The development of new catalytic methods for organic synthesis is a critical endeavour in order to obviate the economic and ecological drawbacks of stoichiometric organic synthesis. While catalysis can offer significant advantages in terms of atom-economy, step-economy and energy input, the catalysts themselves may suffer from pitfalls such as toxicity or scarcity. Consequently, there is a growing need to develop catalysts based on more sustainable materials such as phosphorus. This thesis is an account of the work done in developing the catalytic applications of 1,3,2-diazaphospholenes. The first chapter provides an introduction to the canonical reactivity of phosphorus-based catalysts, fol-lowed by a review of the known reactivity of 1,3,2-diazaphospholenes, in order to provide context for experimental work presented in this thesis.
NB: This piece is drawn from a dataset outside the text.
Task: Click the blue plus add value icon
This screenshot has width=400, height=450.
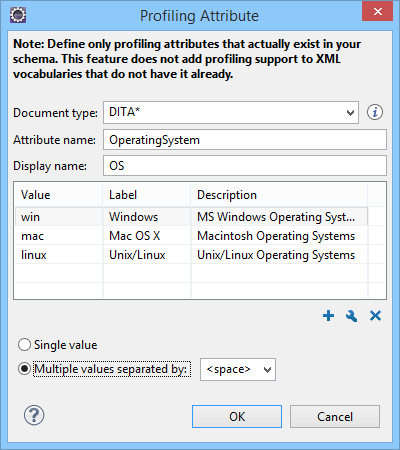Action: click(328, 316)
Chapter 2 describes the development of a new methodology to effect enantioselective 1,4-reductions of α,β-unsaturated carbonyl compounds. In order to overcome issues of reactivity and selectivity, a new class of chiral 1,3,2-diazaphospholenes, based around a rigid backbone, were designed. Various α,β-unsaturated acyl pyrroles, ketones and amides were reduced with moderate to excellent levels of enan-tioselectivity. Chapter 3 presents the development of a cascade reaction triggered by a 1,3,2-diazaphospholene-catalysed 1,4-reduction of allylic acrylate esters. The intermediary enolate that is thus formed undergoes a [3,3]-sigmatropic rearrangement, thereby generating a new carbon-carbon bond. We demonstrate that the diastereoselectivity of this process can be modulated through different catalysts and solvent choices, while a proof-of-principle for an enantioselective variant is given. Chapter 4 demonstrates the viability of α,β-unsaturated carboxylic acids as substrates for 1,3,2-diazaphospholene catalysed reductions. It is shown that the presence of the acidic proton on the carbox-ylate group does not inhibit the reactivity. An example demonstrating the possibility for enantioselectivity at the α-position is also provided. Finally, a view on the opportunities that still exist in the field of diazaphospholene catalysis is offered.